# What is required
From the line with "This screenshot has height=841, width=937." through the line with "Open the すべてのカテゴリ", repeat the entries verbatim, both end lines included, and add nothing.

# Records for processing
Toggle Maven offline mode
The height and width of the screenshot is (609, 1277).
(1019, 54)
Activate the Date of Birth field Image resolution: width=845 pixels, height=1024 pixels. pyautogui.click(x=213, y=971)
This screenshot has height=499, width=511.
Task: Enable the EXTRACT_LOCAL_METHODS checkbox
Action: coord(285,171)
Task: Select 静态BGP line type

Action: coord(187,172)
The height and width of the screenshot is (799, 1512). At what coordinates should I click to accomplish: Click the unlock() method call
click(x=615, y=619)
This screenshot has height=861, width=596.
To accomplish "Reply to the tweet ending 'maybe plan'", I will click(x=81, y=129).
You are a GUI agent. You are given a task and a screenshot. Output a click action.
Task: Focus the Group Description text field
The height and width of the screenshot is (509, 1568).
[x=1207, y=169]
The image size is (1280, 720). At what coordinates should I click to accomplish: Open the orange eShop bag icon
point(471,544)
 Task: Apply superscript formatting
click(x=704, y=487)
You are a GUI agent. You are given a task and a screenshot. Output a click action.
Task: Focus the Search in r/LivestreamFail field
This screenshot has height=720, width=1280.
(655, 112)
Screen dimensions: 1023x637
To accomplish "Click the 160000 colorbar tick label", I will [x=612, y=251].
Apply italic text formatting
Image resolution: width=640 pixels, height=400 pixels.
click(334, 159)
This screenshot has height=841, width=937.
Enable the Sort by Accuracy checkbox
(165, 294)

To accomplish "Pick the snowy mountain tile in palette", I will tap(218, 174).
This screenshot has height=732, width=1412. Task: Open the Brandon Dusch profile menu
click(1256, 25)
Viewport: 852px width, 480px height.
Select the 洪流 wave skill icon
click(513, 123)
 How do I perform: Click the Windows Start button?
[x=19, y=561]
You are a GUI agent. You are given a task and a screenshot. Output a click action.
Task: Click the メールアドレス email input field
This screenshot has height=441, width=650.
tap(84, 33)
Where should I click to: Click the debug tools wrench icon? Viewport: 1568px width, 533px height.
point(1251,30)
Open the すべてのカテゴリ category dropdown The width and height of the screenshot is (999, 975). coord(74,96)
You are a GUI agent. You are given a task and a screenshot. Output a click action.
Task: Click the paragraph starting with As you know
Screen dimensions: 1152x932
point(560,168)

# Answer space
This screenshot has height=841, width=937.
Enable the Sort by Accuracy checkbox
(165, 294)

To accomplish "Pick the snowy mountain tile in palette", I will tap(218, 174).
This screenshot has height=732, width=1412. Task: Open the Brandon Dusch profile menu
click(1256, 25)
Viewport: 852px width, 480px height.
Select the 洪流 wave skill icon
click(513, 123)
 How do I perform: Click the Windows Start button?
[x=19, y=561]
You are a GUI agent. You are given a task and a screenshot. Output a click action.
Task: Click the メールアドレス email input field
This screenshot has height=441, width=650.
tap(84, 33)
Where should I click to: Click the debug tools wrench icon? Viewport: 1568px width, 533px height.
point(1251,30)
Open the すべてのカテゴリ category dropdown The width and height of the screenshot is (999, 975). coord(74,96)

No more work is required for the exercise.